Gene cloning and protein production

A synthetic gene coding for the mature form of CldA, codon-optimized for E. coli expression, was prepared by Integrated DNA Technologies (Iowa, USA). The synthetic cldA gene was cloned into the NdeI and NotI sites of the pET-22b(+) expression vector (Novagen), which contains a sequence coding for six histidines at the C-terminus. The identity of the resulting plasmid pCldA was evaluated by restriction analysis and confirmed by DNA sequencing.
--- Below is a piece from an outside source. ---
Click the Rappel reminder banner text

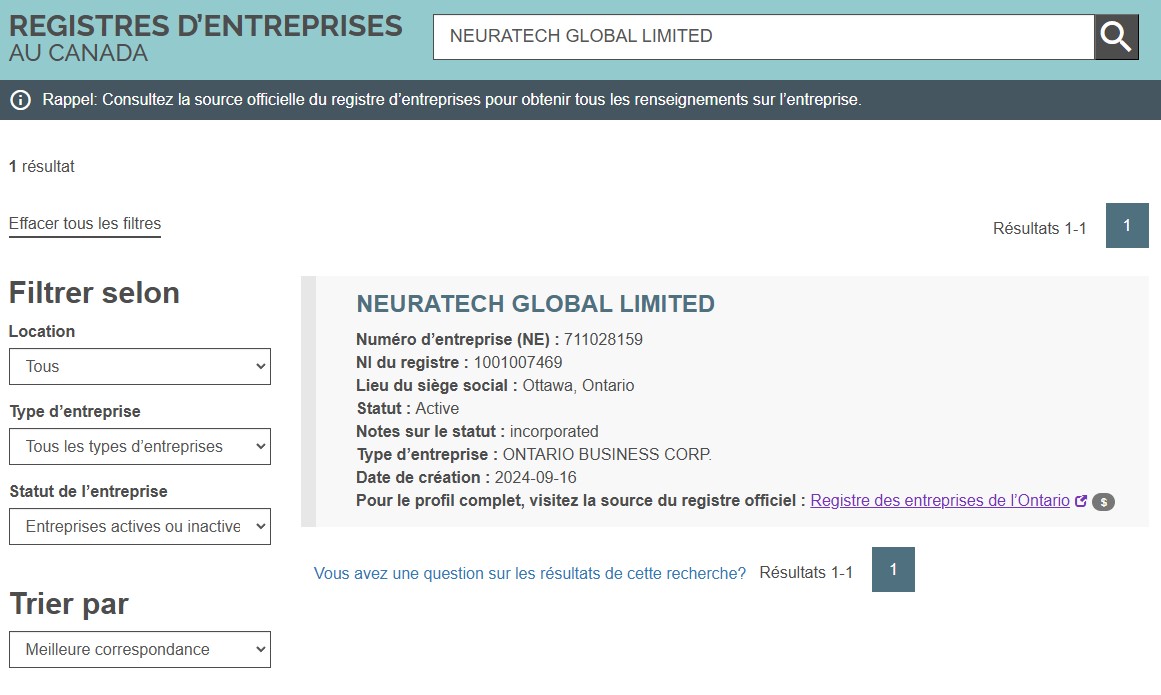[x=452, y=100]
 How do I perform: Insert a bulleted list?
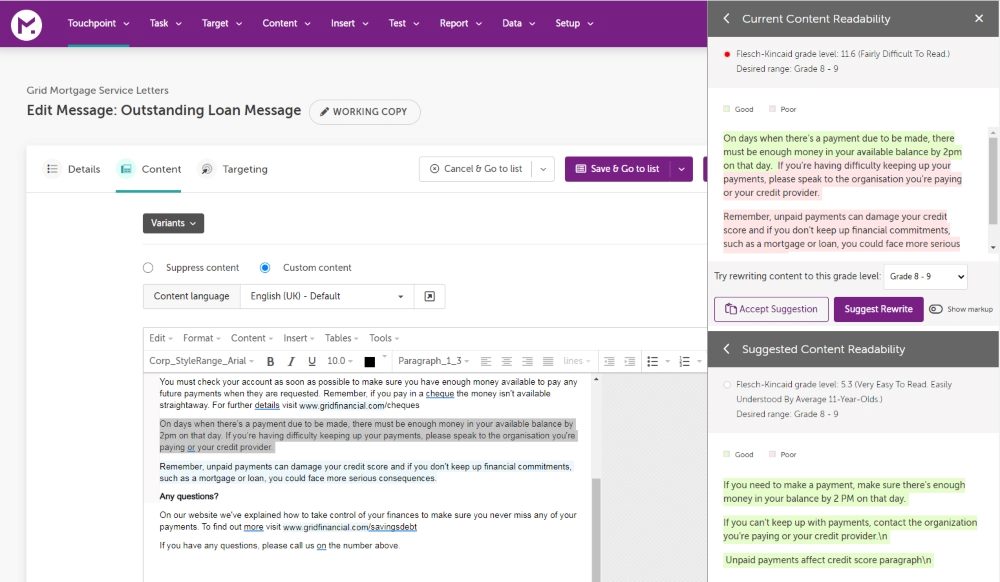coord(652,361)
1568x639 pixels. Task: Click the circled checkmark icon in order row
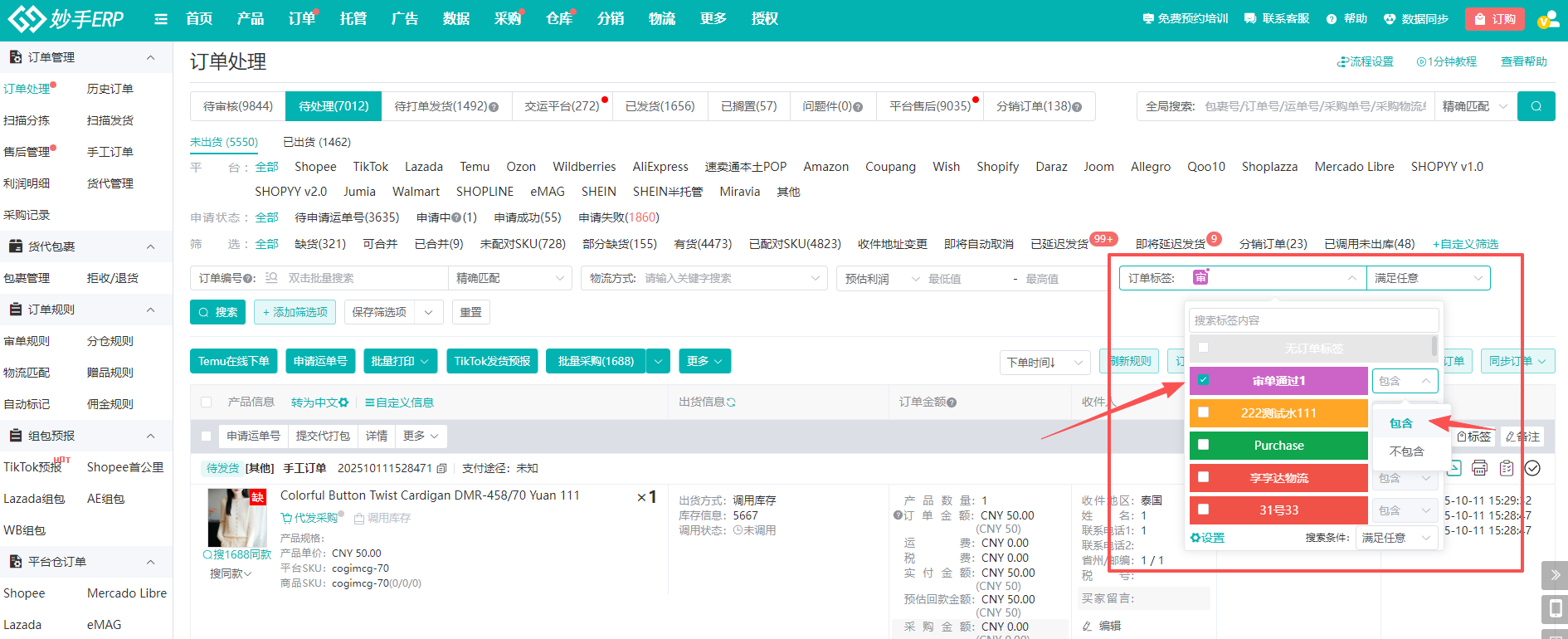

Electrocompetent E. coli BL21(DE3)pLysS cells were transformed with pCldA and grown on Luria–Bertani (LB) agar plates containing 100 μg mL−1 ampicillin at 37 °C. A single colony of BL21(DE3)pLysS/pCldA was picked to inoculate 5 mL LB medium overnight with 100 μg mL−1 ampicillin at 37 °C, aliquoted in a sterile solution of 40% (v/v) glycerol and maintained at − 80 °C. For recombinant CldA production, a fraction of a frozen cell aliquot was taken and cultured for 12 h at 37 °C and 200 rev min−1 in 50 mL LB medium containing 200 μg mL−1 ampicillin. This preinoculum was used to inoculate 1 L 2xYT medium with 200 μg mL−1 ampicillin at an initial optical density at 600 nm (OD600) of 0.05 at 37 °C and 200 rev min−1. After induction by adding a final concentration of 0.1 mM IPTG to the medium (OD600 of ~ 0.6), the temperature was lowered to 22 °C, and the culture was grown for 12 h at 150 rev min−1. The cells were harvested by centrifugation (7500g, 10 min, 4 °C) and resuspended in 10 mL buffer A [50 mM sodium phosphate pH 8.0, 500 mM NaCl, 2% (v/v) glycerol, 20 mM imidazole] containing EDTA-free complete protease inhibitor cocktail mini tablet (Roche Molecular Biochemicals) and 1 μg mL−1 DNAse. The cell suspension was sonicated on ice for 30 min with an amplitude of 25–29%, and the resulting solution was heated for 20 min at 60 °C to precipitate the thermolabile protein fraction of E. coli. After the heating step, the lysate was centrifuged (19,000g, 45 min, 4 °C), and the supernatant containing recombinant thermophilic His6-tagged CldA was recovered.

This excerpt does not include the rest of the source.